▸ Activity:
Your answer should consist solely of the lines from the one holding "Open the ? help menu" through the final line of the entries, reproduced exactly and without pictures.

Items from a data source:

:::

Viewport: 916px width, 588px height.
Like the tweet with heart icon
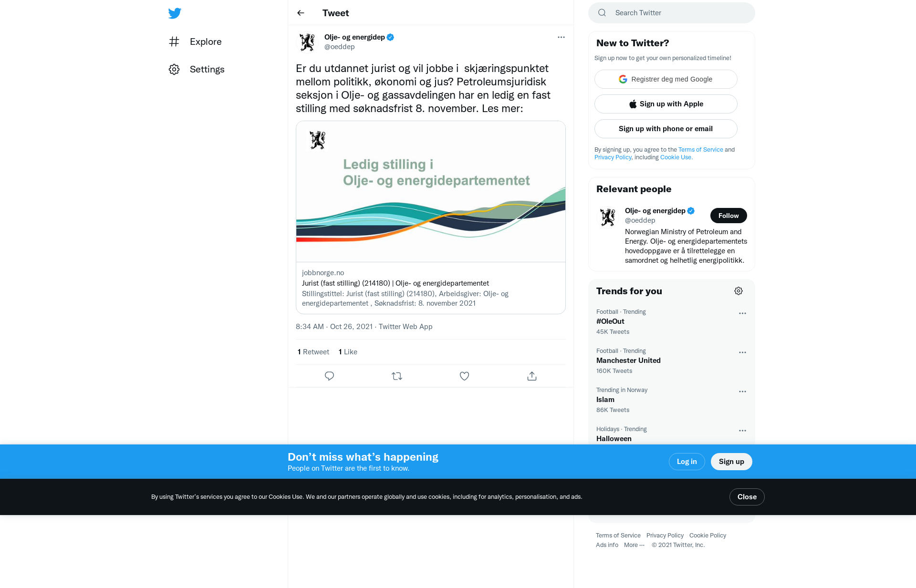click(464, 376)
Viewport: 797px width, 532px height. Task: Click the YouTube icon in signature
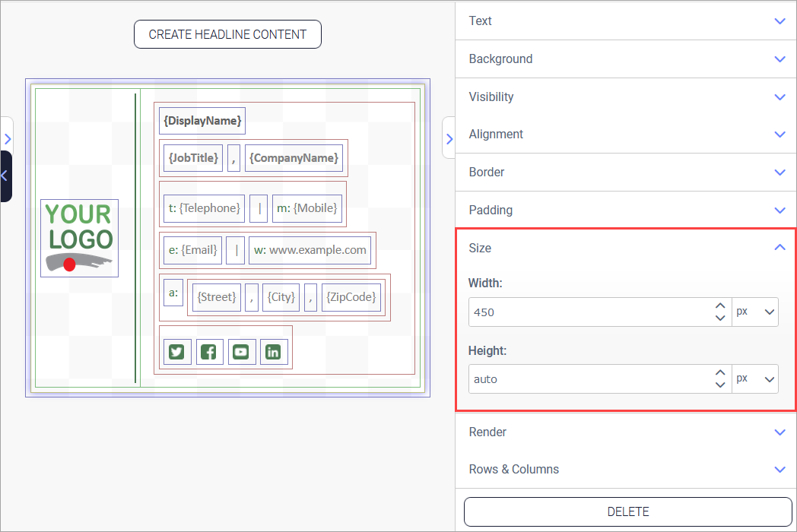pyautogui.click(x=241, y=352)
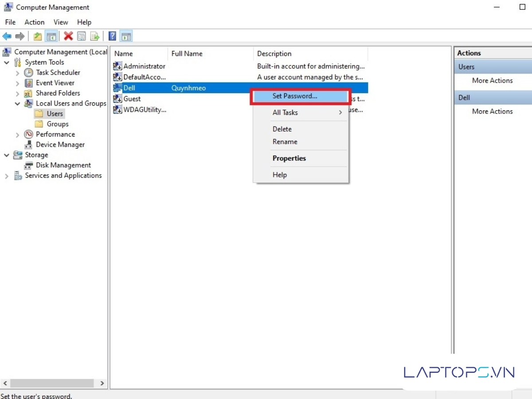Click the blue question mark Help icon
532x399 pixels.
point(113,36)
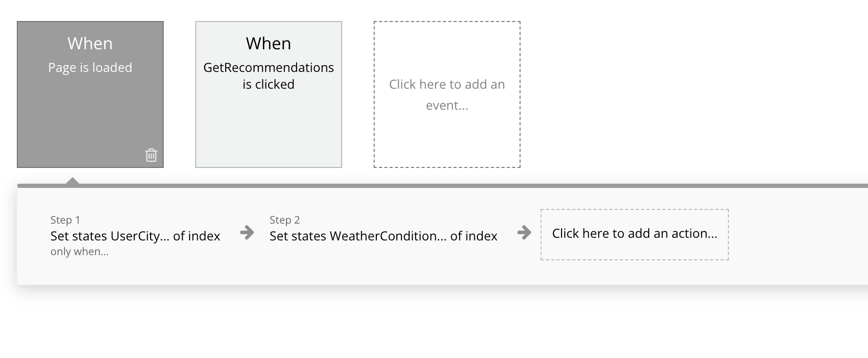Click the Step 1 label

point(65,220)
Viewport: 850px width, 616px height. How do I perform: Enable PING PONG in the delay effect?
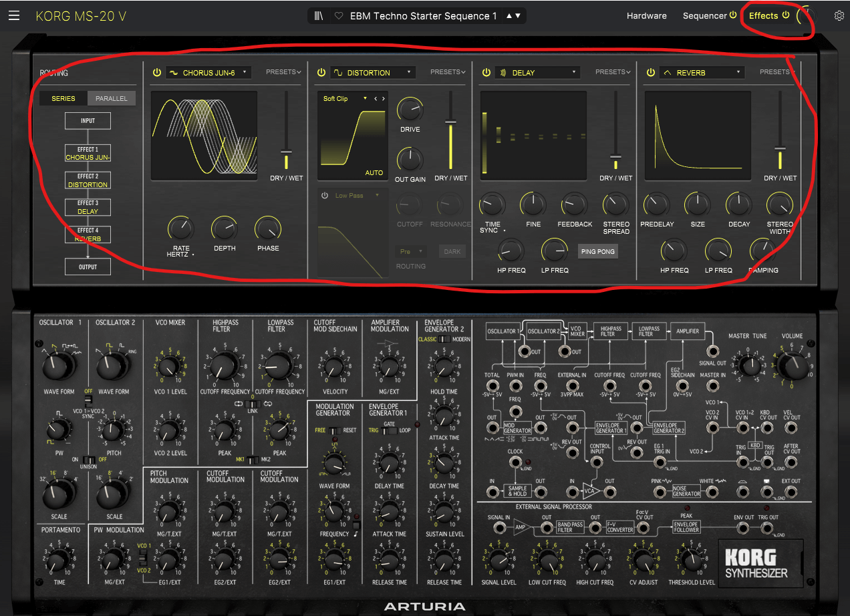point(597,251)
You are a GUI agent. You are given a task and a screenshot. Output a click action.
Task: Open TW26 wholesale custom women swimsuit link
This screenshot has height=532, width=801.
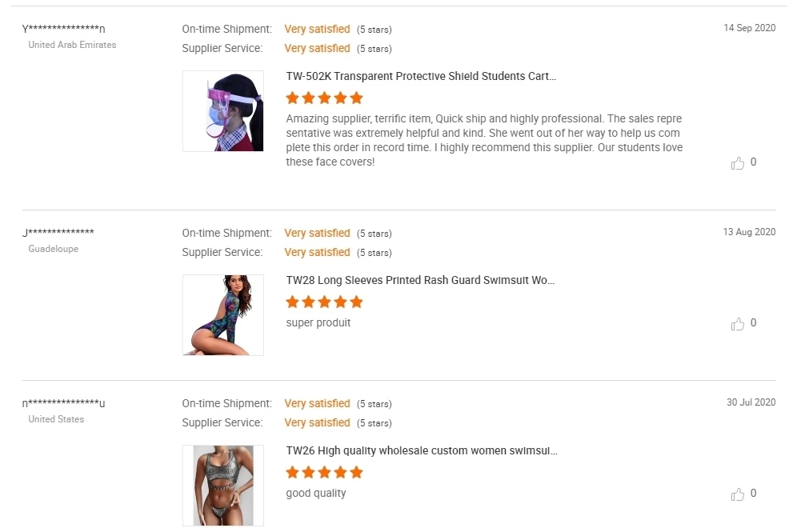pyautogui.click(x=422, y=451)
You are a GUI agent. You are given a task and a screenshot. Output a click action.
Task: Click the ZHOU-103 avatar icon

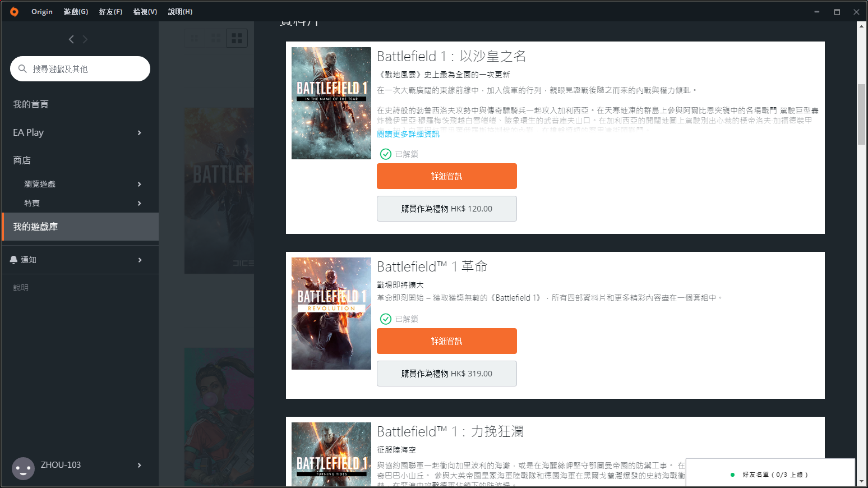(x=23, y=468)
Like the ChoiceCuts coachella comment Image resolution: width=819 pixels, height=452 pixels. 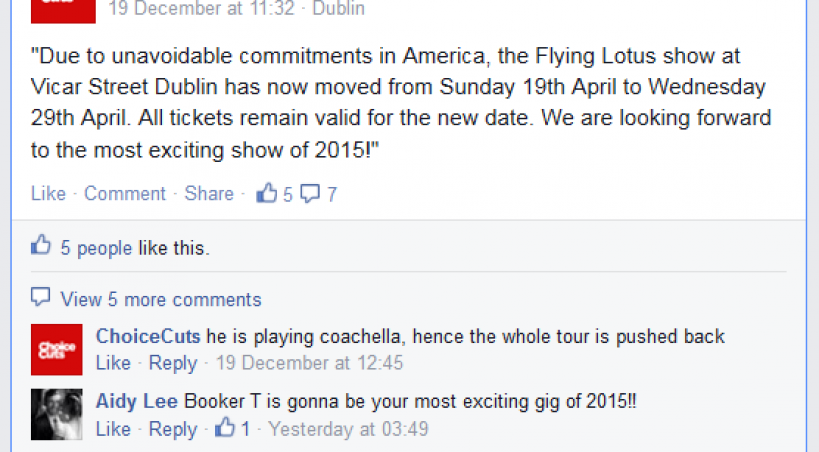pyautogui.click(x=113, y=363)
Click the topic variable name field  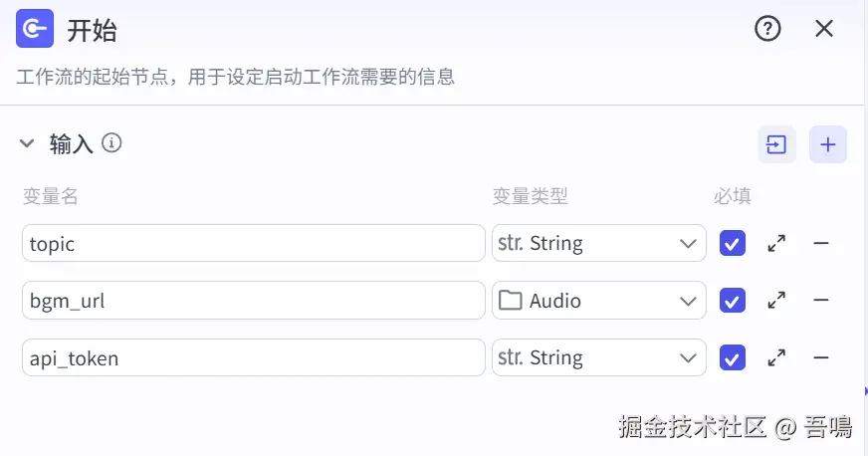[x=253, y=243]
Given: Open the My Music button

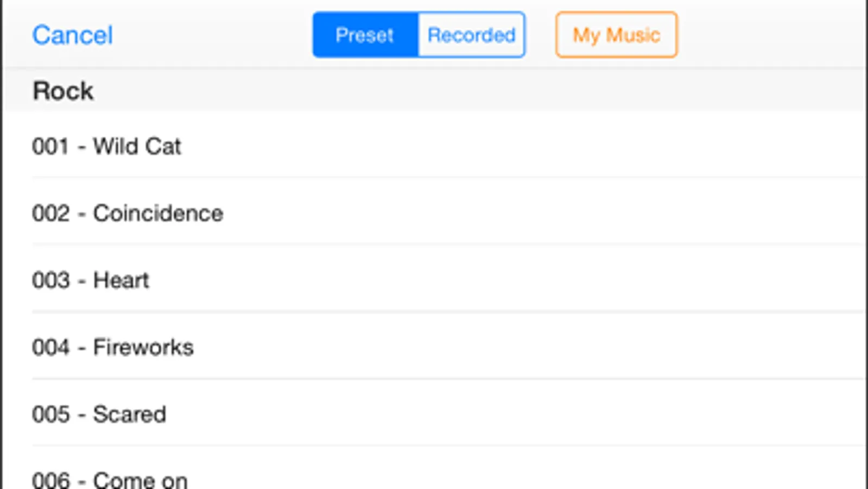Looking at the screenshot, I should [616, 35].
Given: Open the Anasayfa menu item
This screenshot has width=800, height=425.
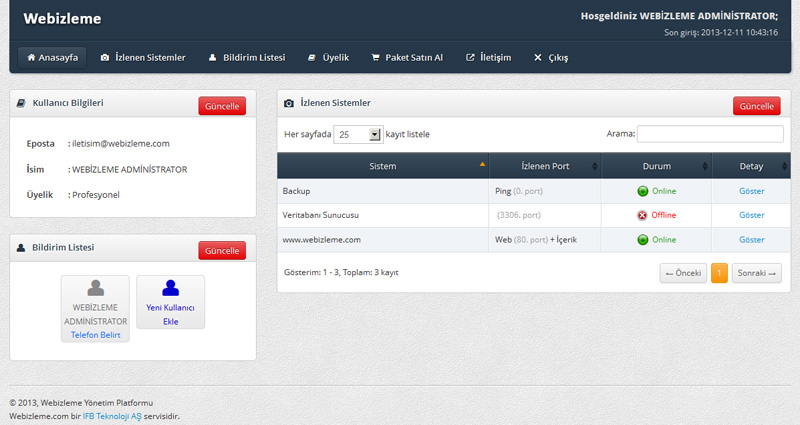Looking at the screenshot, I should pos(52,58).

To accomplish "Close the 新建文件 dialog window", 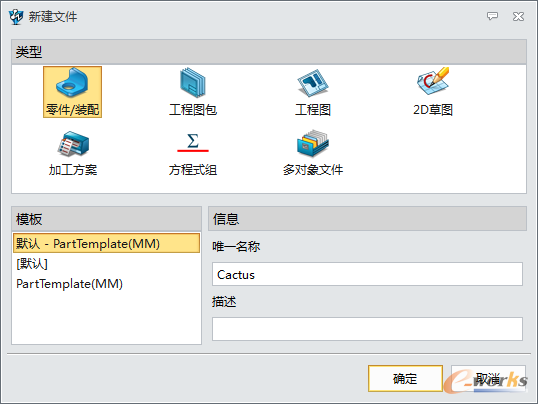I will [518, 16].
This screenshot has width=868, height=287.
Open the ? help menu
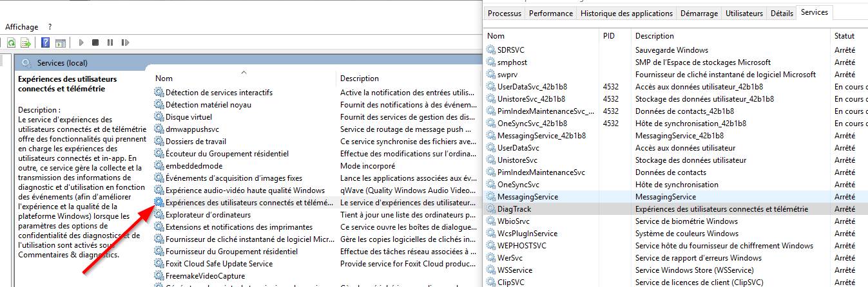pos(50,27)
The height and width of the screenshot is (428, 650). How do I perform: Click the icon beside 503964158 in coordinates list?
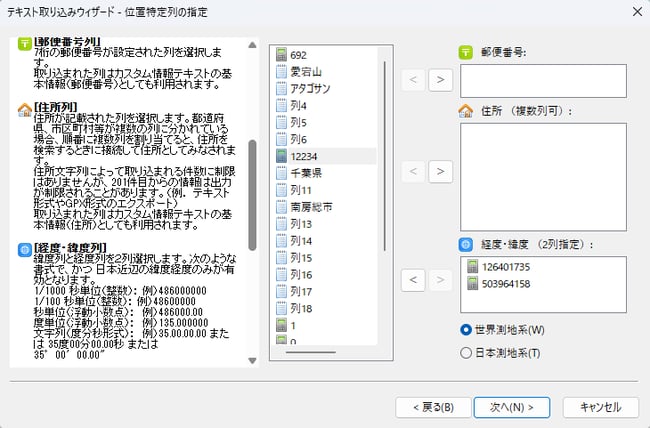coord(473,284)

:::

▸ Result for this task:
Open the ? help menu
pos(50,27)
The height and width of the screenshot is (428, 650). How do I perform: Click the icon beside 503964158 in coordinates list?
coord(473,284)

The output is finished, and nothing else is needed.